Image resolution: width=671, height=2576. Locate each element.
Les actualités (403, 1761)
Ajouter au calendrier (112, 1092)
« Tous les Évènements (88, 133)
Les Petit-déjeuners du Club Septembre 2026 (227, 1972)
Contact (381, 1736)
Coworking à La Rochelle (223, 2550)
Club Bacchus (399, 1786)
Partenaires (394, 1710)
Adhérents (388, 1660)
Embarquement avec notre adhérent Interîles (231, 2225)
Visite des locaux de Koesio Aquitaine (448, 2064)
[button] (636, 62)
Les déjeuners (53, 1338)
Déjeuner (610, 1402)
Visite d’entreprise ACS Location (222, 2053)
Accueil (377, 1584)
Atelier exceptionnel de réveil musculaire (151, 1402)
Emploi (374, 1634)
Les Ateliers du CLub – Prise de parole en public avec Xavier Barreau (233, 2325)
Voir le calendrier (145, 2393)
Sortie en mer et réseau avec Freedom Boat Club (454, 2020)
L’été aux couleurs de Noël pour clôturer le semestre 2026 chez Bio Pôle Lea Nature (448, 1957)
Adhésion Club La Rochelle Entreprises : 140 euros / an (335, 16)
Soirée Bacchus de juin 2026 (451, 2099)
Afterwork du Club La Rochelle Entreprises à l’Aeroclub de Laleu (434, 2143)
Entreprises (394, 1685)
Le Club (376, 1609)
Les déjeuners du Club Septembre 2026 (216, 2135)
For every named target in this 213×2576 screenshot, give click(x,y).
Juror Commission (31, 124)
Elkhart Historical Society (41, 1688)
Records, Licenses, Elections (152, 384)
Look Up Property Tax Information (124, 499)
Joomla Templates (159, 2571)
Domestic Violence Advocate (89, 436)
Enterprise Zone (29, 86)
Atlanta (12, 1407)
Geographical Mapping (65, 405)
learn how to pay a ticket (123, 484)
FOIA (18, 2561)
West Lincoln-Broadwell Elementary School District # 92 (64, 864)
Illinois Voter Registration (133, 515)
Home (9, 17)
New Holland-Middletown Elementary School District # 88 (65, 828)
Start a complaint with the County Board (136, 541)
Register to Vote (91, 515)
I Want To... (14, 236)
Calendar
****************************************
■ Exercise aim: Only lines holding the string "Rochelle" are wanted; gather each one from the entries above.

■ Solution for this problem:
Coworking à La Rochelle (223, 2550)
Adhésion Club La Rochelle Entreprises : 140 euros / an (335, 16)
Afterwork du Club La Rochelle Entreprises à l’Aeroclub de Laleu (434, 2143)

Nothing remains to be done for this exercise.